● **Exercise**
Leave out the pictures and set down the rest of the listing below word for word.

[[ Data supplied, beginning ]]

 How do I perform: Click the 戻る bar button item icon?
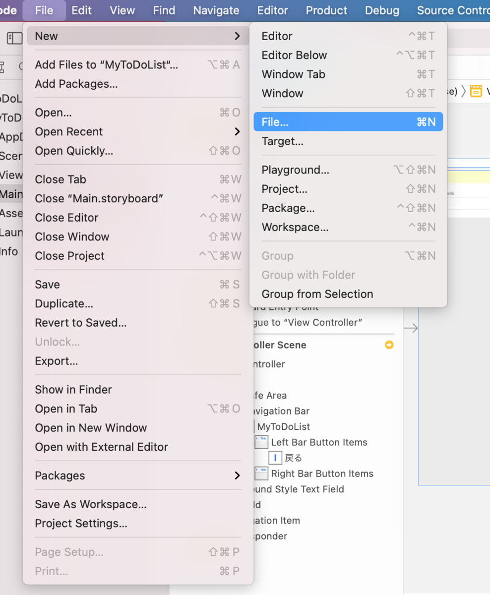pos(275,458)
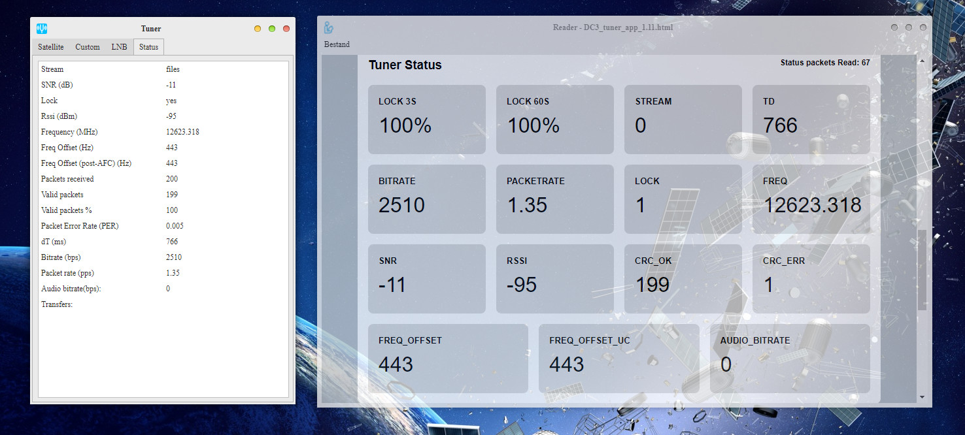Click the CRC_ERR status card

click(811, 279)
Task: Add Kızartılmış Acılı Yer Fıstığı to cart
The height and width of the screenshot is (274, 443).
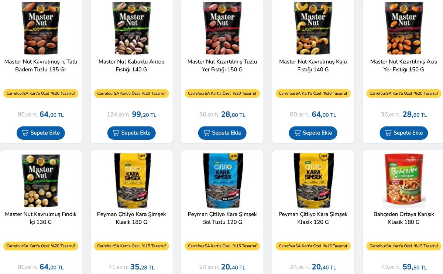Action: [x=404, y=133]
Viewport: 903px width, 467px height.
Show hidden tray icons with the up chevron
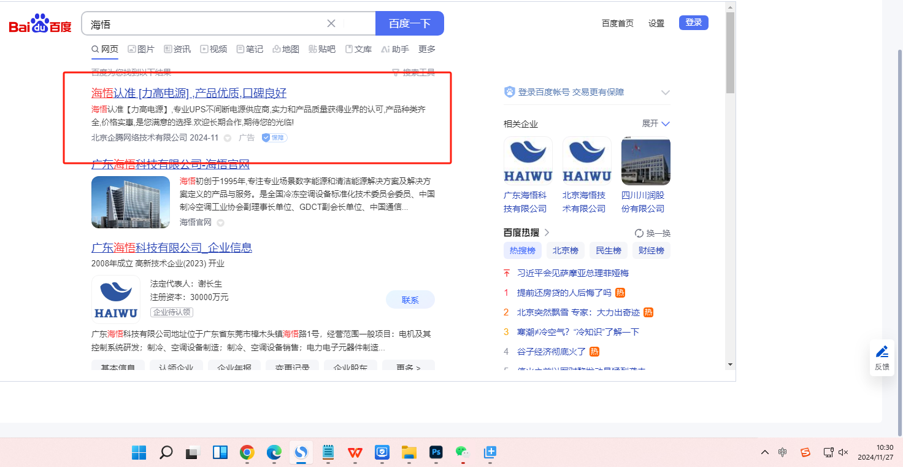point(764,452)
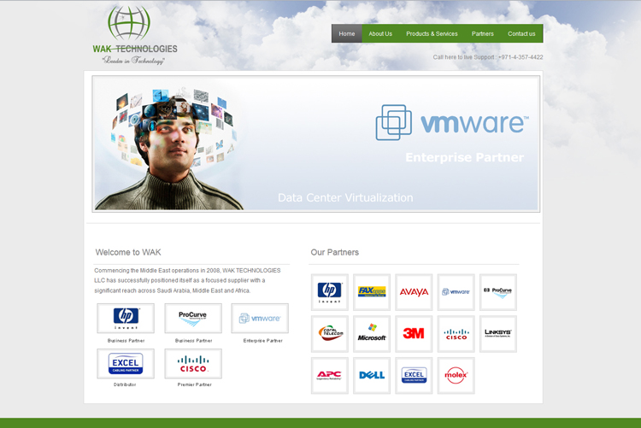
Task: Click the 3M partner logo
Action: (414, 333)
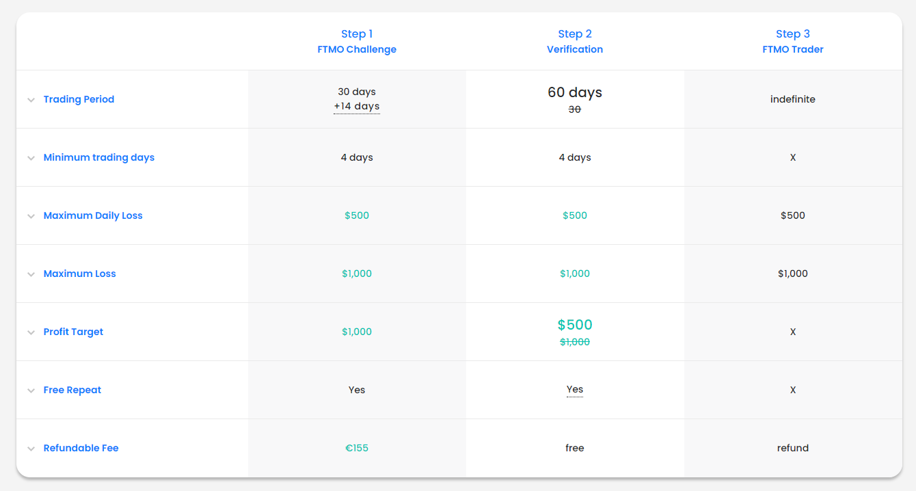The width and height of the screenshot is (916, 491).
Task: Click the Refundable Fee label
Action: coord(81,448)
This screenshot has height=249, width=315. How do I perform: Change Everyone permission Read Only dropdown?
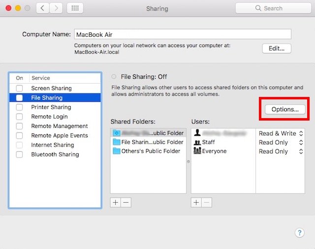pyautogui.click(x=281, y=152)
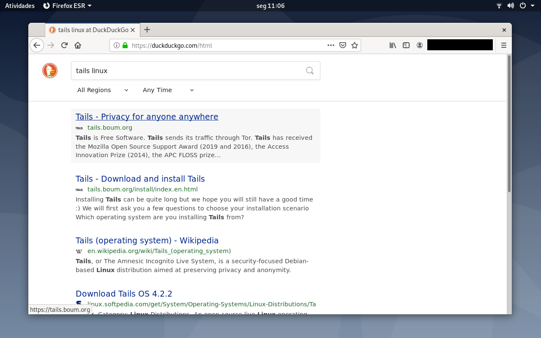Go back using the back arrow button
The image size is (541, 338).
pos(37,45)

[[ Data supplied, end ]]

● **Your response**
 How do I perform: Click the 戻る bar button item icon?
pos(275,458)
Click the CRC_ERR status card

click(811, 279)
Task: Add Kızartılmış Acılı Yer Fıstığı to cart
The height and width of the screenshot is (274, 443).
Action: [x=404, y=133]
Viewport: 903px width, 467px height.
Show hidden tray icons with the up chevron
point(764,452)
Task: Click the 3M partner logo
Action: (414, 333)
The width and height of the screenshot is (916, 491).
Task: Click the Refundable Fee label
Action: coord(81,448)
This screenshot has height=249, width=315. How do I perform: Change Everyone permission Read Only dropdown?
pyautogui.click(x=281, y=152)
Go back using the back arrow button
The image size is (541, 338).
pos(37,45)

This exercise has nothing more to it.